▼▼▼
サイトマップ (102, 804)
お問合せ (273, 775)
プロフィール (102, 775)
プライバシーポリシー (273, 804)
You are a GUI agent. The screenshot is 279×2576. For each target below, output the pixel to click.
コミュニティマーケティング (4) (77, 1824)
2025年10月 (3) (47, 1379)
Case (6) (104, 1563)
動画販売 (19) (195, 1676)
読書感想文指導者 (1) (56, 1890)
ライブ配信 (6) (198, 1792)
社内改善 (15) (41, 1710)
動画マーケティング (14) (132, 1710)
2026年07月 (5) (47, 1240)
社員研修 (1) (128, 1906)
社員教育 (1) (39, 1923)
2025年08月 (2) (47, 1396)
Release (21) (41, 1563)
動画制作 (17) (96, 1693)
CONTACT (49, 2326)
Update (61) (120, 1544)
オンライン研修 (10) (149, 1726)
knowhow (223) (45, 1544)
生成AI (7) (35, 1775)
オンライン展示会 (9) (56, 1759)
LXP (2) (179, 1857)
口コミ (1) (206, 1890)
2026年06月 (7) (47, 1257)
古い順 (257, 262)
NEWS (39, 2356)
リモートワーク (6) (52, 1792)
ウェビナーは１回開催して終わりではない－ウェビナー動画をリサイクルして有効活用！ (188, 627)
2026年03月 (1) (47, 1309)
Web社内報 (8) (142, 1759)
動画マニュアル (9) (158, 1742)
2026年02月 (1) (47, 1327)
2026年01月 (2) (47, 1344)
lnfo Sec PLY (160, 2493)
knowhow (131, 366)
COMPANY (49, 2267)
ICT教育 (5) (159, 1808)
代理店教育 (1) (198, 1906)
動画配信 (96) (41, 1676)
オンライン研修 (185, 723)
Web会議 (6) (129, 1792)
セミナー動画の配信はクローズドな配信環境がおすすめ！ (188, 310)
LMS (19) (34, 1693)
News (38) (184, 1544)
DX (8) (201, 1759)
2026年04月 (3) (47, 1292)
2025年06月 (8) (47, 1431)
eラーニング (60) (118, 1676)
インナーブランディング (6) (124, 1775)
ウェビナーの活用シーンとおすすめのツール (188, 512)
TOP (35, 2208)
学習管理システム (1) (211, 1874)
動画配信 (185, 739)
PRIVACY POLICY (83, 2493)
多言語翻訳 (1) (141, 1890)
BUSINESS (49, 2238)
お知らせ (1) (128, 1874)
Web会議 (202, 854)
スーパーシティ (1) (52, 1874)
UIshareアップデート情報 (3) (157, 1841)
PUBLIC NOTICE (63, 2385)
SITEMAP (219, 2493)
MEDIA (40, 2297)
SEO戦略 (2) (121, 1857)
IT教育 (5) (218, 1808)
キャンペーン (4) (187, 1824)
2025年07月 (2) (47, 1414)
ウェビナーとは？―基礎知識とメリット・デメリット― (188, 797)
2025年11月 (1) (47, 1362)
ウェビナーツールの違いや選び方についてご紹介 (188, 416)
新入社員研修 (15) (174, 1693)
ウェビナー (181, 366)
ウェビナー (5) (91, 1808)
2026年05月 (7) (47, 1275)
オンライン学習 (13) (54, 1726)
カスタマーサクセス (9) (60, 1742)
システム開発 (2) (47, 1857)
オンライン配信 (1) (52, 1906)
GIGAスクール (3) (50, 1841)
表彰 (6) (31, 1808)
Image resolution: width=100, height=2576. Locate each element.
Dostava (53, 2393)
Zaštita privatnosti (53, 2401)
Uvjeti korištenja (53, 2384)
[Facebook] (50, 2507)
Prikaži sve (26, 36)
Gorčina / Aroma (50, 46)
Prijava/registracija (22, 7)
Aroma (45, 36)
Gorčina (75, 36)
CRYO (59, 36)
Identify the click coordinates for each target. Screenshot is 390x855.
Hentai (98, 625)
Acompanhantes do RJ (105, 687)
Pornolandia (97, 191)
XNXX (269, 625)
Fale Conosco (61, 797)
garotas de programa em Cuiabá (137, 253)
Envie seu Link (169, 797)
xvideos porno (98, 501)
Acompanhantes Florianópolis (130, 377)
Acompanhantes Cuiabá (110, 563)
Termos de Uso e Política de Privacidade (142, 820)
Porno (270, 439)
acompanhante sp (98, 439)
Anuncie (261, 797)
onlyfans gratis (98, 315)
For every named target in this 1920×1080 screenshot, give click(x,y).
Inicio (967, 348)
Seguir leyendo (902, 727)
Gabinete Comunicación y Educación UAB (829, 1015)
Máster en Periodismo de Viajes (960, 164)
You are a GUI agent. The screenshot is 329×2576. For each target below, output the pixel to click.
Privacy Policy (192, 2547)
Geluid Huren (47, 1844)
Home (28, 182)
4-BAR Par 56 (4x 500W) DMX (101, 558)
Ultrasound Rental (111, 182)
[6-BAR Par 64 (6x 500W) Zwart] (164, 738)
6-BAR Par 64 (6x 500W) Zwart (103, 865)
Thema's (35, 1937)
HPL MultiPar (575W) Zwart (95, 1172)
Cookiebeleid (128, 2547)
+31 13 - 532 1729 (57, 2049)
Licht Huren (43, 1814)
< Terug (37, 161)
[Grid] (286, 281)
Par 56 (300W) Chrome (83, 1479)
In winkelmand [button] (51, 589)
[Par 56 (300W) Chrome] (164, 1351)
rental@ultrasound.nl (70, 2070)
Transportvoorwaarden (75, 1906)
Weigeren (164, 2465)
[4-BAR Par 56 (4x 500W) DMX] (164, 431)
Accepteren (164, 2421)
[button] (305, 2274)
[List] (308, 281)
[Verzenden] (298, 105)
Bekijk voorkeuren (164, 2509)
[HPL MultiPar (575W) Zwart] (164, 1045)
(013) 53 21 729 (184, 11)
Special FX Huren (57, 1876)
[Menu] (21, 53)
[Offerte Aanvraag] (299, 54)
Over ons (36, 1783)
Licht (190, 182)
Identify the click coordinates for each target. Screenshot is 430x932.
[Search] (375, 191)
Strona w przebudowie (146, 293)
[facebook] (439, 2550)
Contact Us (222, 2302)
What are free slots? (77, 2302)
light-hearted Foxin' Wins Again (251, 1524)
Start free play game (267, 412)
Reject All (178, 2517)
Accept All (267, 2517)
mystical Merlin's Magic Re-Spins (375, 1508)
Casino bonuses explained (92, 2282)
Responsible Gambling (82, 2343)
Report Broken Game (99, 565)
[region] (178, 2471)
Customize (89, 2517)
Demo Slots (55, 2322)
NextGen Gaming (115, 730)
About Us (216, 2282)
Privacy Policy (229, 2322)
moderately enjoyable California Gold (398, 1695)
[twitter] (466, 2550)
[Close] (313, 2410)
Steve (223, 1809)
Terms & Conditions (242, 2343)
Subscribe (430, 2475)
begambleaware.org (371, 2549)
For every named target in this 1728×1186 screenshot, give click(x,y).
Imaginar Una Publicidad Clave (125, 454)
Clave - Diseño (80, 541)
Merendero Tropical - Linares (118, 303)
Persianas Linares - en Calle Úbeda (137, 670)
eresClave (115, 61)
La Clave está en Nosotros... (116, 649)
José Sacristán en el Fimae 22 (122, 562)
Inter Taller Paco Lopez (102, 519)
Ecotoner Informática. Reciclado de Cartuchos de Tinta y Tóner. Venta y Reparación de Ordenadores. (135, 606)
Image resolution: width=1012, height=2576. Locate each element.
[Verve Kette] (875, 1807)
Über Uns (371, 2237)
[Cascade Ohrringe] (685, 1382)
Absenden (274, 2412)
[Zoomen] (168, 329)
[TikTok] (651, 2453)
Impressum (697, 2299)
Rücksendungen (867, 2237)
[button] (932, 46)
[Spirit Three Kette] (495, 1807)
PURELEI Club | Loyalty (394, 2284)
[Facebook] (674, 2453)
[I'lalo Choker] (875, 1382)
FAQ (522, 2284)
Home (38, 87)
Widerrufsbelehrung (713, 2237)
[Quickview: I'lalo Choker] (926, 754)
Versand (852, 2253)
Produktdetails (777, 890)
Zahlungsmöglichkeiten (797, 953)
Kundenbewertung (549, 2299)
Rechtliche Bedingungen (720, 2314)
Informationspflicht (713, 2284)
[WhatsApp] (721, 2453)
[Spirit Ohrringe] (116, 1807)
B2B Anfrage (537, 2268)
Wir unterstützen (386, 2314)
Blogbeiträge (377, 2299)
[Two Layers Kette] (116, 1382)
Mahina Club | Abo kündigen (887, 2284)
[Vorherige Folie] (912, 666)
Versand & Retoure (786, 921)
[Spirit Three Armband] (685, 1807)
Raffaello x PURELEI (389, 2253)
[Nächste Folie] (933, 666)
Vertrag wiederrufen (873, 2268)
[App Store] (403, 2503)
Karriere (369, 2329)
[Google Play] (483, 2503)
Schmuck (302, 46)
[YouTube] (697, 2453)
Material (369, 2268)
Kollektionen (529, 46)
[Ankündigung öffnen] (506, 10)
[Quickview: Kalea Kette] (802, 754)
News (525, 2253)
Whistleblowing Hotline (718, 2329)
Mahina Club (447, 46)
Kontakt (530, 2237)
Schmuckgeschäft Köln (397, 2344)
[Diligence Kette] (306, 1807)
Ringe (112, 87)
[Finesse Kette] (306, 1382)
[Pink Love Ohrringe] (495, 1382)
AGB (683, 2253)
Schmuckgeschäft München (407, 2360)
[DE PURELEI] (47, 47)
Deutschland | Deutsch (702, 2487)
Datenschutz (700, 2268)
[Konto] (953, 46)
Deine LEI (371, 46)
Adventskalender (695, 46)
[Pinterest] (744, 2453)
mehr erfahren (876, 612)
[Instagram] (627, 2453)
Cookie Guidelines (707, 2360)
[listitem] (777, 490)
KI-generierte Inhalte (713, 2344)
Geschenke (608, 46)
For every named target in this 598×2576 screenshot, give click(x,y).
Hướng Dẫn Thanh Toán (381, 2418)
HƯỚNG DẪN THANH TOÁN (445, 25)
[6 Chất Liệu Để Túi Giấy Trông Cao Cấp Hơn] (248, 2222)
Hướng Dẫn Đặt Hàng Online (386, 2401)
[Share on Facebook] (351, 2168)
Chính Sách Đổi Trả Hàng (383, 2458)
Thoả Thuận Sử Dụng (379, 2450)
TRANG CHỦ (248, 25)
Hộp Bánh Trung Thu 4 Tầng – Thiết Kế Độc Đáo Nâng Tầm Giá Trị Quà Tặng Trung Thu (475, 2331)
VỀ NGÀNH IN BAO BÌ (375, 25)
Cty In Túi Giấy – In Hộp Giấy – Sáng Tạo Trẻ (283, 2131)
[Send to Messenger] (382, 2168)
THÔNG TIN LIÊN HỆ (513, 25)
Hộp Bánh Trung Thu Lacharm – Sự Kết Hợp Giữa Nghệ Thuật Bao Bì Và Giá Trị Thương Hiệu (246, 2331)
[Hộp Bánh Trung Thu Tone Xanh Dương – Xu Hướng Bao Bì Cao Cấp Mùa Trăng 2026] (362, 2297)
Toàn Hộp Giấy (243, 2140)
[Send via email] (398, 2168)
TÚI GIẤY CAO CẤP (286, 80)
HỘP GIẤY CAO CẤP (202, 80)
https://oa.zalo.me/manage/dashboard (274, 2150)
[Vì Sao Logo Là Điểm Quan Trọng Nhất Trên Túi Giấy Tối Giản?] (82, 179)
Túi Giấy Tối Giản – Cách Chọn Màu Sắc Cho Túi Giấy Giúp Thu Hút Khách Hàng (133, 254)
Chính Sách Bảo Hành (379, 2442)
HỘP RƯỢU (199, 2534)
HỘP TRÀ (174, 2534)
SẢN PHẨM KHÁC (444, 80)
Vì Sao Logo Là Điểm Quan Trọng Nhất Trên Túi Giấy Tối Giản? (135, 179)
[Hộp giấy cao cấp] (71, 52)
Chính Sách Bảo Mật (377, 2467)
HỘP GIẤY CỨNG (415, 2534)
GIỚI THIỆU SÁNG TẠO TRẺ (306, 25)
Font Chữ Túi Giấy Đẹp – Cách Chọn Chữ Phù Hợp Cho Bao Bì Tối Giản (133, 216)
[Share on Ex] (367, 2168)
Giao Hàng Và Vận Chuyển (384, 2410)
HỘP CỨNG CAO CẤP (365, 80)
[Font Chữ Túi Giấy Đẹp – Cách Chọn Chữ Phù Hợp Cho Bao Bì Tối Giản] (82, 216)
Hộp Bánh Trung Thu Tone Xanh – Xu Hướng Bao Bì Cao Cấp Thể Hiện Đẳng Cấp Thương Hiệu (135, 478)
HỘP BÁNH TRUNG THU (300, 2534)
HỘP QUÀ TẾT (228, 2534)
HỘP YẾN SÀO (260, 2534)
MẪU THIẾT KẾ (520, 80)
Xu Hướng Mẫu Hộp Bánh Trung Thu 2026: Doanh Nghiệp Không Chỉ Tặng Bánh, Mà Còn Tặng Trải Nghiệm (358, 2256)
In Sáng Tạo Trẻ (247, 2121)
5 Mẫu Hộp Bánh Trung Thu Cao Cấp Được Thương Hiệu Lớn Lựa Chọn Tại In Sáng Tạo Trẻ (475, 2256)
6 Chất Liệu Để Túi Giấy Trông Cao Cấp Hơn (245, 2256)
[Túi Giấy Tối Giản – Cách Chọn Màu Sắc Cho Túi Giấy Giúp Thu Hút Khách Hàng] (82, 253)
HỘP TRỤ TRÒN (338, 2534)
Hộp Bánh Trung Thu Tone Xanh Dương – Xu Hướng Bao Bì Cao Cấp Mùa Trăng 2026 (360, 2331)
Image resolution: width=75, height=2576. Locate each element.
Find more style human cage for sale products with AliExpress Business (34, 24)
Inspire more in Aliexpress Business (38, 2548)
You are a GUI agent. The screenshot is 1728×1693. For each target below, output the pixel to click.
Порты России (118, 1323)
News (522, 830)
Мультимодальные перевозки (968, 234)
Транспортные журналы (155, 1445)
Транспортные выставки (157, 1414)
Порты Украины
▲▲▲
Take the listing above and repeat exactly the lines from the one containing "キャンペーン (4) (187, 1824)" through the one containing "CRYO (59, 36)", both included.

Response to this exercise:
キャンペーン (4) (187, 1824)
2025年07月 (2) (47, 1414)
ウェビナーとは？―基礎知識とメリット・デメリット― (188, 797)
2025年11月 (1) (47, 1362)
ウェビナーツールの違いや選び方についてご紹介 (188, 416)
新入社員研修 (15) (174, 1693)
ウェビナー (181, 366)
ウェビナー (5) (91, 1808)
2026年05月 (7) (47, 1275)
オンライン学習 (13) (54, 1726)
カスタマーサクセス (9) (60, 1742)
システム開発 (2) (47, 1857)
オンライン配信 (1) (52, 1906)
GIGAスクール (3) (50, 1841)
表彰 (6) (31, 1808)
Image resolution: width=100, height=2576. Locate each element.
Dostava (53, 2393)
Zaštita privatnosti (53, 2401)
Uvjeti korištenja (53, 2384)
[Facebook] (50, 2507)
Prikaži sve (26, 36)
Gorčina / Aroma (50, 46)
Prijava/registracija (22, 7)
Aroma (45, 36)
Gorčina (75, 36)
CRYO (59, 36)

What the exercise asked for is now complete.